On December 9, 2025, Borr Drilling Limited announced the pricing of an additional offering of 10.375% senior secured notes due 2030, amounting to approximately $165 million. The proceeds from this offering, along with funds from a previous equity offering and seller financing, are intended for the acquisition of five premium jack-up rigs and general corporate purposes, including debt service and potential mergers and acquisitions. This strategic move is expected to enhance Borr Drilling’s operational capabilities and market position in the offshore drilling sector.
On December 8, 2025, Borr Drilling Limited announced a public offering of 21 million common shares to raise approximately $85 million. The funds will be used for acquiring five premium jack-up rigs and general corporate purposes, including debt service and potential mergers.
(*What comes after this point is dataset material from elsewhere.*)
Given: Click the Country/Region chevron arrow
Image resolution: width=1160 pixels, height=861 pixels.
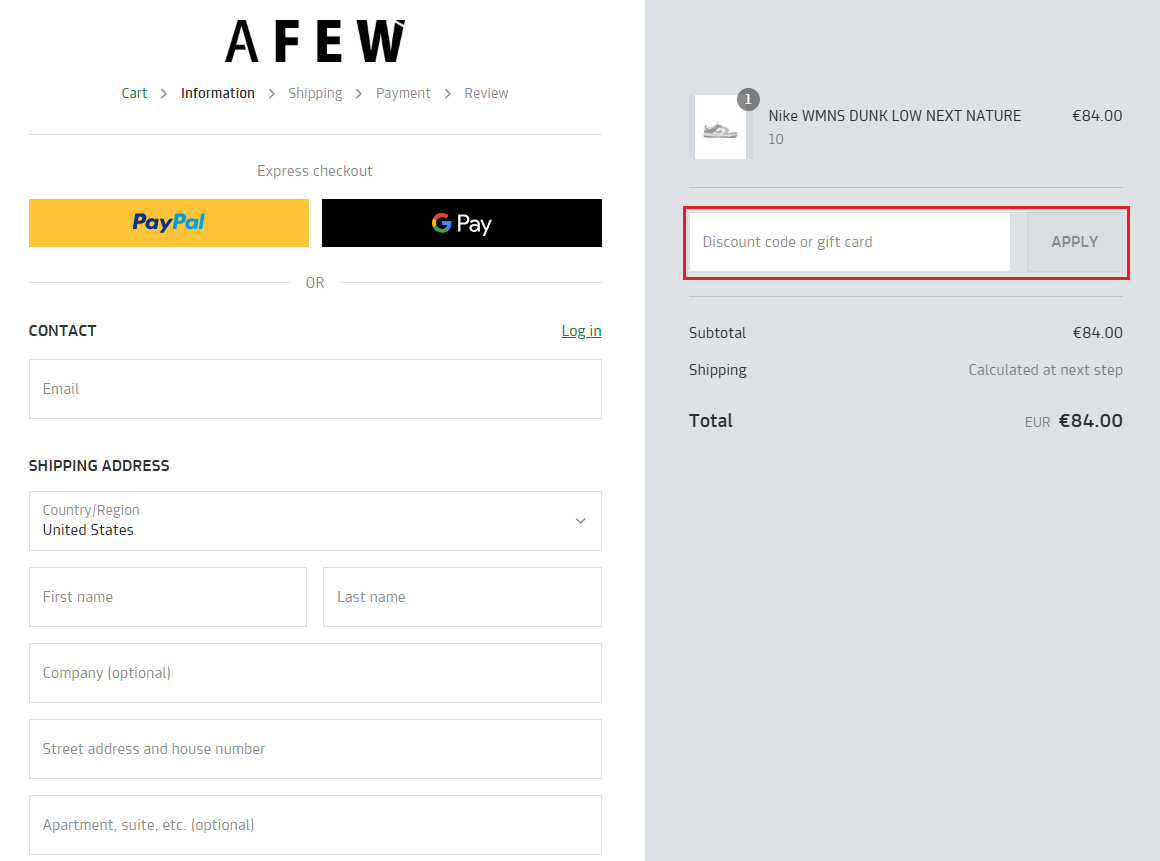Looking at the screenshot, I should tap(580, 521).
The company is also planning to list its shares on the Euronext Growth Oslo, with trading expected to commence on December 19, 2025, marking a step towards re-listing on the Oslo Stock Exchange. This move is anticipated to strengthen Borr Drilling’s market position and provide additional liquidity for stakeholders.
On December 8, 2025, Borr Drilling Limited announced an agreement to acquire five premium jack-up rigs from Noble Corporation for $360 million. This acquisition, expected to close in Q1 2026, will expand Borr Drilling’s fleet from 24 to 29 rigs, enhancing its position as a leading owner of young premium jack-up rigs. The acquisition is strategically timed with rising demand in the jack-up rig market and is anticipated to be immediately accretive to the company’s Adjusted EBITDA. Additionally, Borr Drilling has initiated steps to list its shares on the Euronext Growth Oslo as part of a strategy to re-list on the Oslo Stock Exchange, driven by strong investor interest.
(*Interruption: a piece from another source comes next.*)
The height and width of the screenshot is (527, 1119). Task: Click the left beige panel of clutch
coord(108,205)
On November 6, 2025, Borr Drilling Limited announced its third quarter 2025 results, which were presented in a webcast and conference call. The presentation provided insights into the company’s operational performance and financial standing, potentially impacting its market positioning and stakeholder interests.
Borr Drilling Limited announced its third-quarter 2025 results, reporting a 4% increase in total operating revenues to $277.1 million and a 2% rise in adjusted EBITDA to $135.6 million. Despite a 21% decrease in net income, the company secured 22 new contract commitments, enhancing its market position. The company also announced contract extensions in Mexico and new commitments in the Gulf of America and Angola, reflecting its strategic focus on expanding its market footprint and maintaining high utilization rates. The company anticipates a tightening market with higher utilization and day rates, driven by increased demand in major markets like Saudi Arabia and Mexico.
Borr Drilling Limited has released its unaudited interim financial report for the nine months ending September 30, 2025, highlighting significant financial and operational developments. The company completed a public offering in July 2025, issuing 50 million shares at $2.05 each, raising $102.5 million in gross proceeds. Additionally, Borr Drilling amended its super senior revolving credit facility and senior secured revolving credit facility agreements on September 25, 2025, involving key financial institutions such as DNB Bank ASA and Goldman Sachs Bank USA. These financial maneuvers are aimed at enhancing liquidity and financial stability, potentially impacting its market positioning and stakeholder confidence.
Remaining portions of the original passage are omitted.